Given data
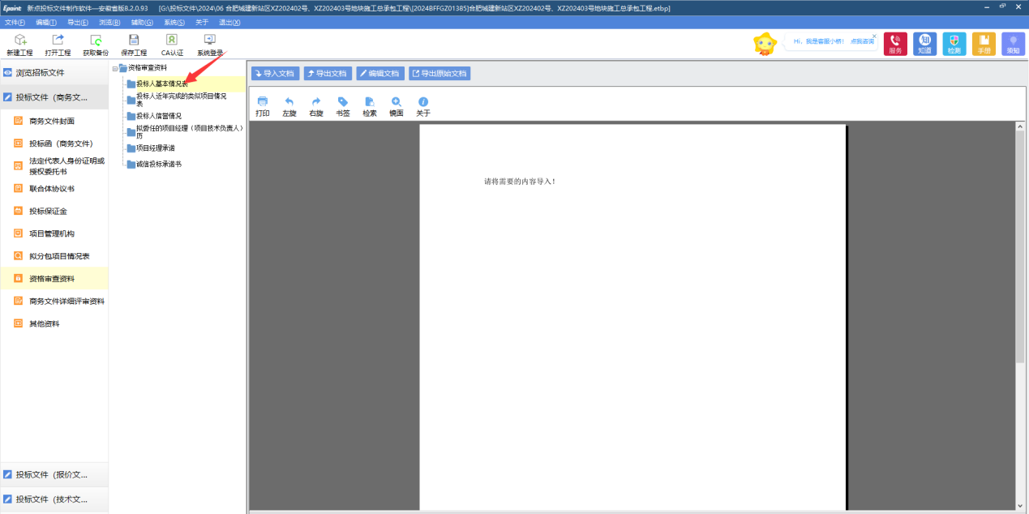Click the 镜面 magnifier icon
The image size is (1029, 514).
click(396, 106)
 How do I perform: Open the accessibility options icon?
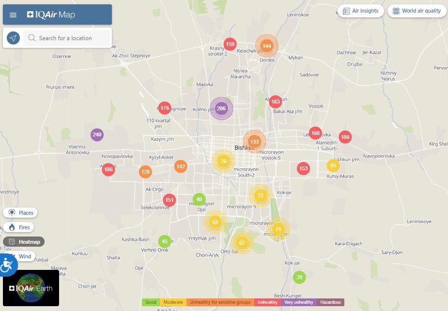[7, 265]
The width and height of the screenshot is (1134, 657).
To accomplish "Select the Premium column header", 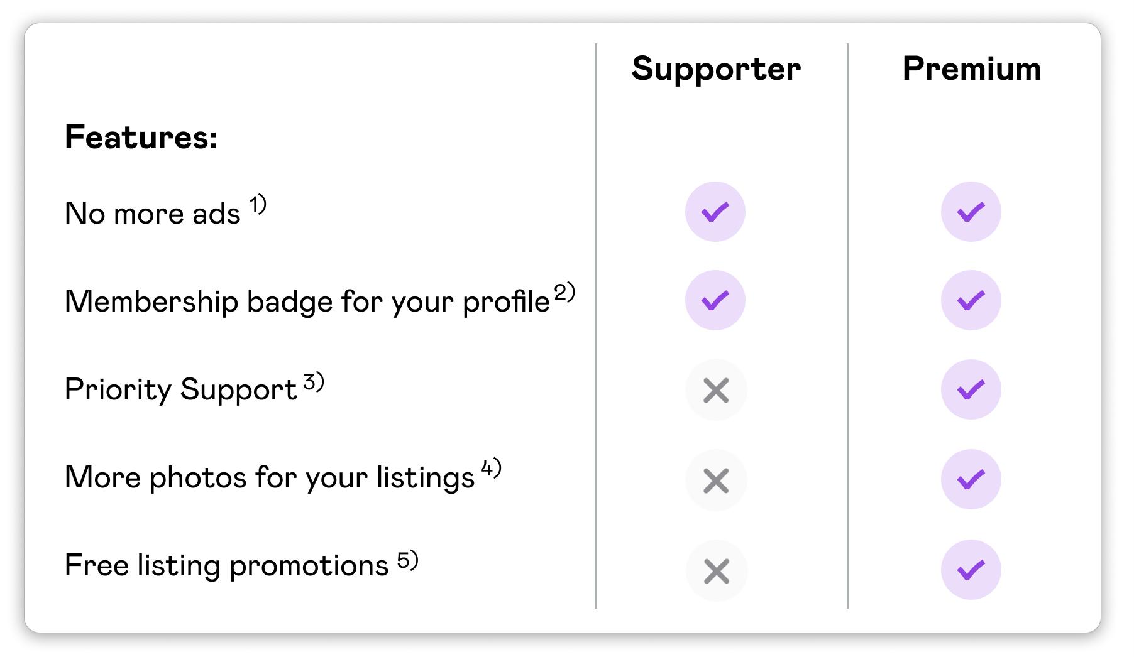I will (x=972, y=68).
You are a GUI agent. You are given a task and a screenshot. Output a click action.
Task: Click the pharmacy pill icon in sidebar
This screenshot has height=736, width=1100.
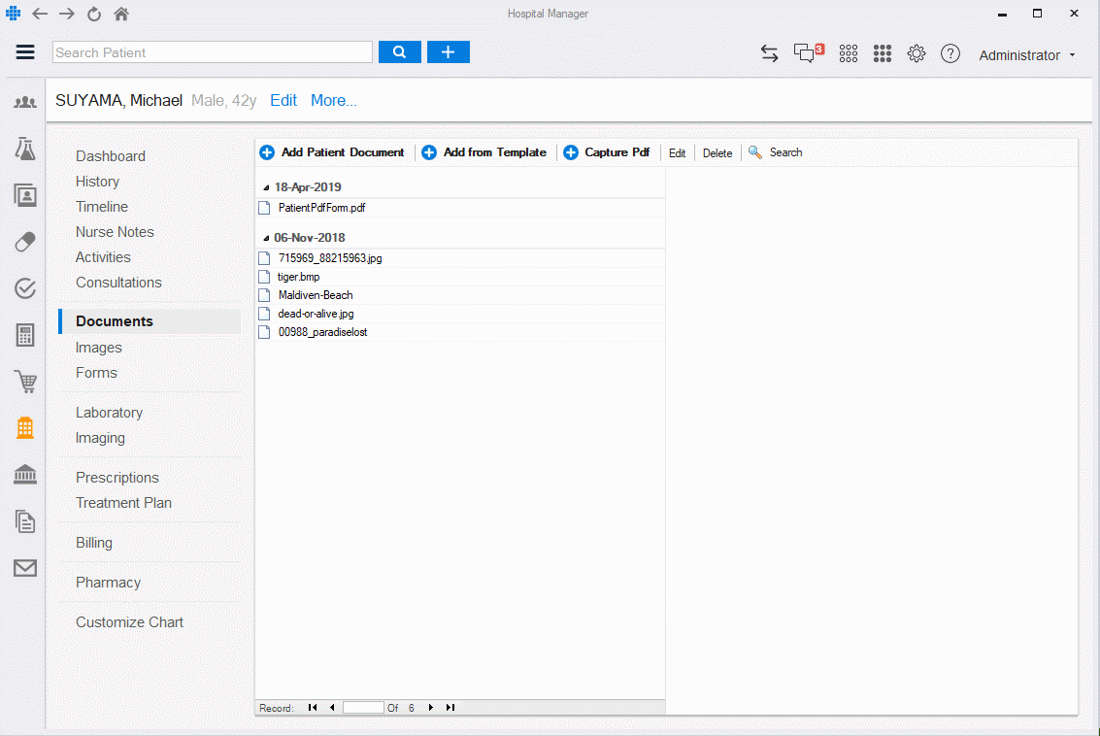[x=25, y=242]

Brief
Reproduce the entries verbatim, starting at the line that contains "You are a GUI" and ending at the final line of the entries, both included. Omit the pictures from your output.

Response for this exercise
You are a GUI agent. You are given a task and a screenshot. Output a click action.
Task: Click the pharmacy pill icon in sidebar
This screenshot has height=736, width=1100.
[x=25, y=242]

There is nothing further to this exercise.